И вот все побежало, помню — один Мишель Кюхельбекер остался. После узнаю, что подошел младший Кюхля к генералу Мартынову, чтобы отдать саблю, а на него наехал полковник Засс и уж хочет мятежника рубить. Мартынов, однако, остановил молодца: «Ай да храбрый полковник Засс! Вы не видите разве, что он вручил мне свою саблю?»
Вот так и отвоевались — отсмеялись вволю. Да все вспоминаю, как Лунин с особенным выражением — «солдатиков жалко».
Снова, снова и снова обмысливаю, что шли они за Константином — имя вело, — а имени-то не было, ибо Константин ни при чем, призрак…
Но силен же призрак. Мне Саша Одоевский тогда на площади, еще до картечи, рассказал (я этот эпизод и сам прежде знал, но запамятовал) — что вот так же в 1730 году, сразу после внезапной кончины Петра II, князь Иван Долгорукий подделал завещание умершего в пользу своей сестры, царской невесты Катерины Долгорукой, а затем вышел к офицерам, шпага наголо: «Да здравствует императрица Екатерина!»
Однако никто не отвечал — и князь Иван отправился домой то завещание сжигать, а вскоре и сам был уничтожен.
Вот ведь тоже был призрак и выглядел нашего, пожалуй, не хуже, надежнее: несостоявшаяся Екатерина II Долгорукая была, в отличие от Константина, готова на царство, и брата бы не ослушалась, и фальшивость завещания не была очевидной — может, и в самом деле умирающий Петр II подмахнул.
Отчего же не получилось?
Да не было жизни, крови, души в том «vivat!», которое возгласил князь Иван, — ни офицеры, ни солдаты не шелохнулись.
А наш-то Константин: все время слух — будто приехал, уехал, сидит в Сенате, сейчас выйдет с волей и т. п. Будущий историк, чего доброго, напишет, что мы-де обманули солдат и тем их погубили.
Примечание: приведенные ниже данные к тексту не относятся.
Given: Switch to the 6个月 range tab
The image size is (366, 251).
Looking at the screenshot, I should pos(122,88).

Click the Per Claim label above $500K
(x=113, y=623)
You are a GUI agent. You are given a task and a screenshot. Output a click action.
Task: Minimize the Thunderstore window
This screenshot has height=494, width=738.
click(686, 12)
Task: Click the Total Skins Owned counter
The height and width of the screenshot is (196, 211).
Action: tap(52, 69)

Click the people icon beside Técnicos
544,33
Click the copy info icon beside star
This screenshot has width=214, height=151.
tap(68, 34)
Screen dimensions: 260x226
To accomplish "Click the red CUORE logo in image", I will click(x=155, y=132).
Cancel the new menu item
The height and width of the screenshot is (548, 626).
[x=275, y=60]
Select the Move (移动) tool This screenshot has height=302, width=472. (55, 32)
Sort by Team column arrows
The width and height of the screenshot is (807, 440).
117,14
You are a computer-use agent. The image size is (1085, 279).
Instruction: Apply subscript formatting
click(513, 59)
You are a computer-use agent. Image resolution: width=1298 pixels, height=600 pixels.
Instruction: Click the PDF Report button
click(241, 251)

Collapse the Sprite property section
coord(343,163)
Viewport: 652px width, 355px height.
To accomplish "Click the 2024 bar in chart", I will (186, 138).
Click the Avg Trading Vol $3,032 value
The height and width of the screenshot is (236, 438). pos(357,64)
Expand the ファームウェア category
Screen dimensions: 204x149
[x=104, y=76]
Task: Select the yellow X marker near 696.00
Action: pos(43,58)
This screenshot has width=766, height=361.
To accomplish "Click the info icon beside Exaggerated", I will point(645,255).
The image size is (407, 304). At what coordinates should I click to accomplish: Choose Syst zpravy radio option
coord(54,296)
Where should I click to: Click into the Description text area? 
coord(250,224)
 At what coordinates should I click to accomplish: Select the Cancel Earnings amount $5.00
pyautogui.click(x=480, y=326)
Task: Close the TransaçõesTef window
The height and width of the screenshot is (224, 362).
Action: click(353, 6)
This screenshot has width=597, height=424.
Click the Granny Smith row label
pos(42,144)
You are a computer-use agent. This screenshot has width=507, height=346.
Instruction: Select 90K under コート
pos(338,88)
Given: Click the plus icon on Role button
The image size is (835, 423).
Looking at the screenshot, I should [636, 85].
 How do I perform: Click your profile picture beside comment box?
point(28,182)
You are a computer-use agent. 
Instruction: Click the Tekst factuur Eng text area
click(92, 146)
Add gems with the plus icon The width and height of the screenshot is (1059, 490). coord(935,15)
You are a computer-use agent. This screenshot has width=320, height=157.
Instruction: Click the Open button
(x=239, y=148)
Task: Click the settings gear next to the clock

Отвечу: мы ведь не собирались обманом держаться. Прежде чем солдаты догадались бы, что дело не в Константине, революция уж сослужила бы им службу, освободила их самих и крепостных людей!
Без Константина они бы не поднялись — но поднявшись, уж не вернулись бы…
И еще одно странное, нелепое обстоятельство утешает меня, хотя постоянно и всегда жаль и жаль солдатиков, — и все равно грех…
А вот какое обстоятельство.
За редкими исключениями, солдаты ушли в Сибирь, под розги, на Кавказ, в дальние гарнизоны, — на нас никогда не обижаясь.
Ив. Ив. под «исключением» имел в виду, кажется, эпизод, случившийся на юге во время восстания Черниговского полка. Когда бунтовщики были рассеяны пушками, один из них пытался убить Сергея Муравьева-Апостола «за обман», однако его остановили другие солдаты.
Почему же солдаты нам простили?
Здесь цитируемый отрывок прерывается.